• **GIVEN TASK**
Could you print all of the data below verbatim, line for line, with nothing changed?

• **MATERIALS PROVIDED**
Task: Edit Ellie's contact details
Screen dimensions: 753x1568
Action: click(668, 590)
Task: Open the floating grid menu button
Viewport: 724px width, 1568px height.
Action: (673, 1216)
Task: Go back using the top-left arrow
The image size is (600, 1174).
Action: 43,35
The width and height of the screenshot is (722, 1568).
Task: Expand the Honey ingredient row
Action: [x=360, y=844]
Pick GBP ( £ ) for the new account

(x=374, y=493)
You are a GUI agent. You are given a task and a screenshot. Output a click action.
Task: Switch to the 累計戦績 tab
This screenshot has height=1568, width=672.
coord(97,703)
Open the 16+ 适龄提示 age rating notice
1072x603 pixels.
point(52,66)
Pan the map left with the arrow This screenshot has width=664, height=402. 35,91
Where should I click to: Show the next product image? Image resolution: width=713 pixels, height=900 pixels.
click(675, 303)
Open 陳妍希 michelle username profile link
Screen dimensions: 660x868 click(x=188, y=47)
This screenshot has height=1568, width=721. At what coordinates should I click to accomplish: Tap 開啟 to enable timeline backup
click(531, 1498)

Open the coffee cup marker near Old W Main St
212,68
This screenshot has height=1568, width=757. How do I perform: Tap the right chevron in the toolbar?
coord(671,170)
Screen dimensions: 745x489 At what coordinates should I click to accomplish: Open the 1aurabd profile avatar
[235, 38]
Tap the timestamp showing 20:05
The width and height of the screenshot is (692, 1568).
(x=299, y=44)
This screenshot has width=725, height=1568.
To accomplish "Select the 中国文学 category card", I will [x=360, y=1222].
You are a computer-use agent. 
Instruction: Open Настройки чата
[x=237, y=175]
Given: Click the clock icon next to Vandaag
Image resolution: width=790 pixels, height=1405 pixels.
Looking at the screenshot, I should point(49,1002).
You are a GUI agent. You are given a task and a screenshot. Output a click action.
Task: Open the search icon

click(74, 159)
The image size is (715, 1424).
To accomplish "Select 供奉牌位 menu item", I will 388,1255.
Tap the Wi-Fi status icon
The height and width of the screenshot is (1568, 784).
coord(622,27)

• **SOLUTION**
Task: Edit Ellie's contact details
Screen dimensions: 753x1568
Action: click(668, 590)
Task: Open the floating grid menu button
Viewport: 724px width, 1568px height.
Action: (673, 1216)
Task: Go back using the top-left arrow
The image size is (600, 1174).
Action: 43,35
The width and height of the screenshot is (722, 1568).
Task: Expand the Honey ingredient row
Action: [x=360, y=844]
Pick GBP ( £ ) for the new account

(x=374, y=493)
You are a GUI agent. You are given a task and a screenshot. Output a click action.
Task: Switch to the 累計戦績 tab
This screenshot has height=1568, width=672.
coord(97,703)
Open the 16+ 适龄提示 age rating notice
1072x603 pixels.
point(52,66)
Pan the map left with the arrow This screenshot has width=664, height=402. 35,91
Where should I click to: Show the next product image? Image resolution: width=713 pixels, height=900 pixels.
click(675, 303)
Open 陳妍希 michelle username profile link
Screen dimensions: 660x868 click(x=188, y=47)
This screenshot has height=1568, width=721. At what coordinates should I click to accomplish: Tap 開啟 to enable timeline backup
click(531, 1498)

Open the coffee cup marker near Old W Main St
212,68
This screenshot has height=1568, width=757. How do I perform: Tap the right chevron in the toolbar?
coord(671,170)
Screen dimensions: 745x489 At what coordinates should I click to accomplish: Open the 1aurabd profile avatar
[235, 38]
Tap the timestamp showing 20:05
The width and height of the screenshot is (692, 1568).
(x=299, y=44)
This screenshot has width=725, height=1568.
To accomplish "Select the 中国文学 category card", I will [x=360, y=1222].
You are a computer-use agent. 
Instruction: Open Настройки чата
[x=237, y=175]
Given: Click the clock icon next to Vandaag
Image resolution: width=790 pixels, height=1405 pixels.
Looking at the screenshot, I should point(49,1002).
You are a GUI agent. You are given a task and a screenshot. Output a click action.
Task: Open the search icon

click(74, 159)
The image size is (715, 1424).
To accomplish "Select 供奉牌位 menu item", I will 388,1255.
Tap the Wi-Fi status icon
The height and width of the screenshot is (1568, 784).
coord(622,27)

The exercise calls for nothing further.